The episode drew attention in 2021. The final scene of the episode showed Bieber performing a song from his new album, Justice. Many people saw similarities when real-life Bieber announced his new album, Justice, in 2021.

==Reception==
===Viewers===
The episode was watched by 0.860 million viewers, earning a 0.4 in the 18–49 rating demographics on the Nielson ratings scale. This means that 0.4 percent of all households with televisions watched the episode. This was a 7% decrease from the previous episode, which was watched by 0.920 million viewers with a 0.5 in the 18–49 demographics.

===Critical reviews===
"Nobody Beats the Biebs" received very positive reviews from critics. Joshua Alston of The A.V. Club gave the episode a "B+" and wrote, "Despite my reservations, I can't help but be charmed by this show again and again. 'Biebs' is the type of episode I might resent in a theoretical third or fourth season of this show, but for now, it's all a part of Atlantas subtle, smart appeal. The great thing about being the most interesting comedy on television is that you don't have to be the funniest or the most consistent."

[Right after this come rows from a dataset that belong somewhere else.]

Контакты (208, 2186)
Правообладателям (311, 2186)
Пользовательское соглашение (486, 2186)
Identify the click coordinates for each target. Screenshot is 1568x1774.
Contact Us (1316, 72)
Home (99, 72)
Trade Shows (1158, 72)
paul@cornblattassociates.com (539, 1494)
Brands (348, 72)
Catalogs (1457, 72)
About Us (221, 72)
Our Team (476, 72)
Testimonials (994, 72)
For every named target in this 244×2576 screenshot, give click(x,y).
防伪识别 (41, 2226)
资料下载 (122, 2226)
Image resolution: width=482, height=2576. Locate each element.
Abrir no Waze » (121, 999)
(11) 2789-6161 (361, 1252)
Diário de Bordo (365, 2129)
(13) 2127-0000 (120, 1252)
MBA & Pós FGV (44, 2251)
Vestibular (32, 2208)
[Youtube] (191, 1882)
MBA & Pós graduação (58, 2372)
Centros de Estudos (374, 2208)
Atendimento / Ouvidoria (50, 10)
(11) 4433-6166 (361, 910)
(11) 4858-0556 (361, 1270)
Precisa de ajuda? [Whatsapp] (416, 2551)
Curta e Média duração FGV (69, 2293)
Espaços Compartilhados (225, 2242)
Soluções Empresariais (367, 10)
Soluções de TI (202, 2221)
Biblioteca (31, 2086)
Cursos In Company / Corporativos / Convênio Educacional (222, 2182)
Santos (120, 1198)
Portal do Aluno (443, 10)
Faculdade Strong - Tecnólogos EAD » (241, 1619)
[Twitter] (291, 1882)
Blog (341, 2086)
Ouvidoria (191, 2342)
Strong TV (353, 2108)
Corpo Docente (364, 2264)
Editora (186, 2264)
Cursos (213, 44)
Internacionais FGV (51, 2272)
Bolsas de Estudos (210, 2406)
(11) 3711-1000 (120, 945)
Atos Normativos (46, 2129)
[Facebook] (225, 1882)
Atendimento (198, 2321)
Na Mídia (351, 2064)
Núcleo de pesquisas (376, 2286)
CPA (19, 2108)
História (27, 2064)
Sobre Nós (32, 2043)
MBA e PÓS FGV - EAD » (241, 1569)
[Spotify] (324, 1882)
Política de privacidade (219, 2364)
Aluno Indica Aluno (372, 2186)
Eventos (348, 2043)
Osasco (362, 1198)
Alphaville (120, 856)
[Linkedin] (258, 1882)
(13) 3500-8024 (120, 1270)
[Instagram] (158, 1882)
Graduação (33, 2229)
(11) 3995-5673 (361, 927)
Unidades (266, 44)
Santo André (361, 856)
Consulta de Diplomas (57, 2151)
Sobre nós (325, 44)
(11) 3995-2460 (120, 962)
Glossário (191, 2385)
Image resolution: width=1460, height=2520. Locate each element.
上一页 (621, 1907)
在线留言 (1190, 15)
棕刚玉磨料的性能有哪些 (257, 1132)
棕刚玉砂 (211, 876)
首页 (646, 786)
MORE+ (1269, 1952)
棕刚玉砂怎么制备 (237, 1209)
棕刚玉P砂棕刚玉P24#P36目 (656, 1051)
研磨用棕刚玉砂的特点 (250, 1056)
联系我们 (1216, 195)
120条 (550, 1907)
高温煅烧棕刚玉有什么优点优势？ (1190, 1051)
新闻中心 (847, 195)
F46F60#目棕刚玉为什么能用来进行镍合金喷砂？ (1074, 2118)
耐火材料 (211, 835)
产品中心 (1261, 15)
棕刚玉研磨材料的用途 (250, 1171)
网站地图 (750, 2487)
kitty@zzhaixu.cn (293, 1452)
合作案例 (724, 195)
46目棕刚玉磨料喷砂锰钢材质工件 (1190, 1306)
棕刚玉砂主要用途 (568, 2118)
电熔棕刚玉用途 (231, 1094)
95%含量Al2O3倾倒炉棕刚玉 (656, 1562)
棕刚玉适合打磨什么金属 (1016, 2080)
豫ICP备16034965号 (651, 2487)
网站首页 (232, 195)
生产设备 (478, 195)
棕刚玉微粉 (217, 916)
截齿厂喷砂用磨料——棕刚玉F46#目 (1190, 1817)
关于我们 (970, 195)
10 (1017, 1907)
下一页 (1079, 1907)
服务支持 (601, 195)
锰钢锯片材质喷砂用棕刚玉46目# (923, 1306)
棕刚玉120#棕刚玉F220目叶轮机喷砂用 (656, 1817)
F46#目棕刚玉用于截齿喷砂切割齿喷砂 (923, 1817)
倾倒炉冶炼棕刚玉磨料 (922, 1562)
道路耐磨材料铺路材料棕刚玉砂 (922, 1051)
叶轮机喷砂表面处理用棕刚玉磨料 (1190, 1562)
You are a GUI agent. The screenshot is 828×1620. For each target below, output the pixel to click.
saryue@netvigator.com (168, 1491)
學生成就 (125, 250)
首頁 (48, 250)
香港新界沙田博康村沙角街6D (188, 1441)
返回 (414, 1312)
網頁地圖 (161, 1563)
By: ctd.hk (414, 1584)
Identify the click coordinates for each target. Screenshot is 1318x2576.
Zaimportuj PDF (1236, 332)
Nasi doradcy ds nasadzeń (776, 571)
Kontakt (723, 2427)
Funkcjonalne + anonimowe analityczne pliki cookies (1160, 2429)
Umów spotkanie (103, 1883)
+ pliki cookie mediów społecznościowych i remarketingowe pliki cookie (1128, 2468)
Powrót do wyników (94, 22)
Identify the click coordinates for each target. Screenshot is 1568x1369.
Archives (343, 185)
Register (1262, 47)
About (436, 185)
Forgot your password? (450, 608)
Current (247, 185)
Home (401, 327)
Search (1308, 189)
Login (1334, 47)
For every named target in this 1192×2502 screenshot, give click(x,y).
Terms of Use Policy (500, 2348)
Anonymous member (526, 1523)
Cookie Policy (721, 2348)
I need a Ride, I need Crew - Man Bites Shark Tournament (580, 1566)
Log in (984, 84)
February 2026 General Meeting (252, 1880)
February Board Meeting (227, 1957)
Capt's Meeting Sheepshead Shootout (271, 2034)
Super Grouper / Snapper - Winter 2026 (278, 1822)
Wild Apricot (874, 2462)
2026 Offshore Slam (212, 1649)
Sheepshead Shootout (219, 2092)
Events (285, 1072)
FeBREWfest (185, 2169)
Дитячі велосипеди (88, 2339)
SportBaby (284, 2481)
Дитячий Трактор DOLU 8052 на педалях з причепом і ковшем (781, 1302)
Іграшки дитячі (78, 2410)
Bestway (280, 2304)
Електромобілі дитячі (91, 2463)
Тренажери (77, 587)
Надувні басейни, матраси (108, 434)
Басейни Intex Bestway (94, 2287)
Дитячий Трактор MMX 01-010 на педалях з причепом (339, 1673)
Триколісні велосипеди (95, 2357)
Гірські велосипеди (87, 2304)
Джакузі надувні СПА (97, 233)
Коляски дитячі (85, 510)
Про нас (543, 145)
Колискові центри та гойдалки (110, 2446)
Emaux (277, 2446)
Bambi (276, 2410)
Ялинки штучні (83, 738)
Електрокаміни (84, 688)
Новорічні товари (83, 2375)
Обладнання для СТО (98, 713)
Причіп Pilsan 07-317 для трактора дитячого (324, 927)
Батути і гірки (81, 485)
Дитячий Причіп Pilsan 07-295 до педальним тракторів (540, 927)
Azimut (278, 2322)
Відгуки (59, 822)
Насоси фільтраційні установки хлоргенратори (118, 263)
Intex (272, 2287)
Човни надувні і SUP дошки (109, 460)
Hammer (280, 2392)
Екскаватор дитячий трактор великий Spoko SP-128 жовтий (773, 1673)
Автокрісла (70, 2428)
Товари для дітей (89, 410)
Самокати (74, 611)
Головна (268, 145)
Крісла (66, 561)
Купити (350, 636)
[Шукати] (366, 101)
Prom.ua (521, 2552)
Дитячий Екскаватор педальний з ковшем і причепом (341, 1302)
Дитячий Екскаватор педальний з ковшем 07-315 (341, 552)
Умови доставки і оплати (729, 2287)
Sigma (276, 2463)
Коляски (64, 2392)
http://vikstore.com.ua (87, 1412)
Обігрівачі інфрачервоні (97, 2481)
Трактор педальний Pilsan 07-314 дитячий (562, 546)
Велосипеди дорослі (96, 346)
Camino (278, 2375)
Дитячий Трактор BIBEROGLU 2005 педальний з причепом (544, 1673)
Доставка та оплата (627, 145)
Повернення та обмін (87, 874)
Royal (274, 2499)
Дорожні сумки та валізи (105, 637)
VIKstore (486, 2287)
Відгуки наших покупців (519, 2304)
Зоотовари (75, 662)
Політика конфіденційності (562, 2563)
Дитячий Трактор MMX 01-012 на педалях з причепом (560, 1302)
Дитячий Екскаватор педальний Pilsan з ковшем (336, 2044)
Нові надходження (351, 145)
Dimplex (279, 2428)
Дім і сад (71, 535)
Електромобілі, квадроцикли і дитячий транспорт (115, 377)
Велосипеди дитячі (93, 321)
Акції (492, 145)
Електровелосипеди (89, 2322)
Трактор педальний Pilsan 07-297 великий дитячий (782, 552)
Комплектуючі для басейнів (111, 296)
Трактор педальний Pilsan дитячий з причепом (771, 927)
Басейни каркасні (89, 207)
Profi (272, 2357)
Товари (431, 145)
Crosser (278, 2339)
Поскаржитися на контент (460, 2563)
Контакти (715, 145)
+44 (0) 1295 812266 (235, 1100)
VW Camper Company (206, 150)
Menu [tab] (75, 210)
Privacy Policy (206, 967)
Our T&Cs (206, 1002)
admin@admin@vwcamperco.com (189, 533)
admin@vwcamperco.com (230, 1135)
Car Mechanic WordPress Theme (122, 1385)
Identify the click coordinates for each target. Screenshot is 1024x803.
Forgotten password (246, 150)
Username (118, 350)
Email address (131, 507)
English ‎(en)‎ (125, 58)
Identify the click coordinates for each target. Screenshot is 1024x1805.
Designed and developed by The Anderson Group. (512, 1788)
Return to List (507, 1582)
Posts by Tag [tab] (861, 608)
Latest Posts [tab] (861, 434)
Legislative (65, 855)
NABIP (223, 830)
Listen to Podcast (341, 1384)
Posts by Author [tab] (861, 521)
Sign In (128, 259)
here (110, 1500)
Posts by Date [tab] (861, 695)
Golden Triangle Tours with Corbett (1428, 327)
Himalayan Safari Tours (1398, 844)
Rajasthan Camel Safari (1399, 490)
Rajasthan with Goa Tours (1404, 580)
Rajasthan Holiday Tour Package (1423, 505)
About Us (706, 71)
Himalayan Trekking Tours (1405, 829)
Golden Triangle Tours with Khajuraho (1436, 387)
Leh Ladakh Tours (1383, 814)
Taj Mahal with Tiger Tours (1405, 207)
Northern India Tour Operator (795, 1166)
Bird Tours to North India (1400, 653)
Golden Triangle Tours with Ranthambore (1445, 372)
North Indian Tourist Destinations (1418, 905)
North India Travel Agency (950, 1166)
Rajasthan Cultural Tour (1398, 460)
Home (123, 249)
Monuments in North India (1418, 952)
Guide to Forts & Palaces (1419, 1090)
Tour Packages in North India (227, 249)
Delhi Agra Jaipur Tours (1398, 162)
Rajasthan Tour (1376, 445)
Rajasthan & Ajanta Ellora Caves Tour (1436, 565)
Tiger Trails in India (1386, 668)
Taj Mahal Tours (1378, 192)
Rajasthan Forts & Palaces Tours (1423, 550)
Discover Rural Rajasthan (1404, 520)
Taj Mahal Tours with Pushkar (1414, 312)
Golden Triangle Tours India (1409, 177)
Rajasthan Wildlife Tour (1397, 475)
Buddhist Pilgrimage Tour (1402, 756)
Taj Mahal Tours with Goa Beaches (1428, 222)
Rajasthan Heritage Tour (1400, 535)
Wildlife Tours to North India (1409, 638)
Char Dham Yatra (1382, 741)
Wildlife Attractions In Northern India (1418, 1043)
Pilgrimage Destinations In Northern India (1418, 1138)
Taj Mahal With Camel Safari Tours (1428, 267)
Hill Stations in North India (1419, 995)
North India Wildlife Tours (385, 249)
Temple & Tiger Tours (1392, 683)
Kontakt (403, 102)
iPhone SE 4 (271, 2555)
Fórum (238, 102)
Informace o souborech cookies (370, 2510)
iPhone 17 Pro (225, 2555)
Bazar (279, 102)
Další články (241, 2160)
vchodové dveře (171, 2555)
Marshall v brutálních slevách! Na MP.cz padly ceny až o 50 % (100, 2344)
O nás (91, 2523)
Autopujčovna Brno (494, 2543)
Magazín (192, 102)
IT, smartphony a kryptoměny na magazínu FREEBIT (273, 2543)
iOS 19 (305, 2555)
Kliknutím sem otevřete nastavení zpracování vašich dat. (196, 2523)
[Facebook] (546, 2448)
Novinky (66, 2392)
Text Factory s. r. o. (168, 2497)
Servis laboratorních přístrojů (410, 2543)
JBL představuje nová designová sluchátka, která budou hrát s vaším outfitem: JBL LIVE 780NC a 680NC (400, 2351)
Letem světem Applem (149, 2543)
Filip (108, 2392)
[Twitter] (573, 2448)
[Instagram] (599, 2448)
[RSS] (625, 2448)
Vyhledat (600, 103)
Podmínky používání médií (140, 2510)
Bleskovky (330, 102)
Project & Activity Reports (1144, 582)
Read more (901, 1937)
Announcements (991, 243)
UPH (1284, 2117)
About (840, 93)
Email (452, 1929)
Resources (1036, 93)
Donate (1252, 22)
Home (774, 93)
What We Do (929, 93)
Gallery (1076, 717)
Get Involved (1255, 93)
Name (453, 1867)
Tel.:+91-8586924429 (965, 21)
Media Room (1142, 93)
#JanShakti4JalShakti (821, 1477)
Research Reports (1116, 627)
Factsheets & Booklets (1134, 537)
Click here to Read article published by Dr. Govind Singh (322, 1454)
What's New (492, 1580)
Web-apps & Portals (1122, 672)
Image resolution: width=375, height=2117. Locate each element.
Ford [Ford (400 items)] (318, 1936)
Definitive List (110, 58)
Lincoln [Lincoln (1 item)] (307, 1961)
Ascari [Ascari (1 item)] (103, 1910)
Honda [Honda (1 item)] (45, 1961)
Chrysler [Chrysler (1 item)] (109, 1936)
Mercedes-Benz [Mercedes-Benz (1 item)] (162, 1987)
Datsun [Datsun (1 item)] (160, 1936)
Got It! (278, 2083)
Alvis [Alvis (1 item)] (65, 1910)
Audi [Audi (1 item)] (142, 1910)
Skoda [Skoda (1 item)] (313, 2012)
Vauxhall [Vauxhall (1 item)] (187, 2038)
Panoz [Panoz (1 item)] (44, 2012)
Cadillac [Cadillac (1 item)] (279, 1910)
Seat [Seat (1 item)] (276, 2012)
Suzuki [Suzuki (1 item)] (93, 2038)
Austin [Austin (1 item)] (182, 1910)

Alan Sepinwall of HitFix wrote, "After separating the trio of main characters into two groups, and two subplots, the last few weeks, Atlanta goes for a trio of short stories – one basically a one-panel comic sketch – in the wryly clever 'Nobody Beats the Biebs.'" Michael Arceneaux of Vulture gave the episode a 4 star rating out of 5 and wrote, "Alfred wants people to know 'the real him', but it doesn’t matter to the outside world. He is a rapper, therefore, he is a particular type of black man. He can't be complicated. He can't have complex emotions. He can't contradict his role. The reporter has already made up her mind, as have so many others. Still, 'Nobody Beats the Biebs' is an unfair presentation of this argument."

Michael Snydel of Paste wrote, "This isn't an episode that offers up open-ended questions about the show's views on the media. It's an outsized parody that's treated with the same ironic nonchalance of any other episode." Grant Ridner of PopMatters gave the episode an 8 out of 10 rating and wrote, "'Biebs' smartly subverts its bottle episode trappings by establishing two distinct settings: the court where Alfred dukes it out with Bieber, and the posh VIP area where Earn finds himself after Janice mistakes him for 'Alonzo', a former coworker."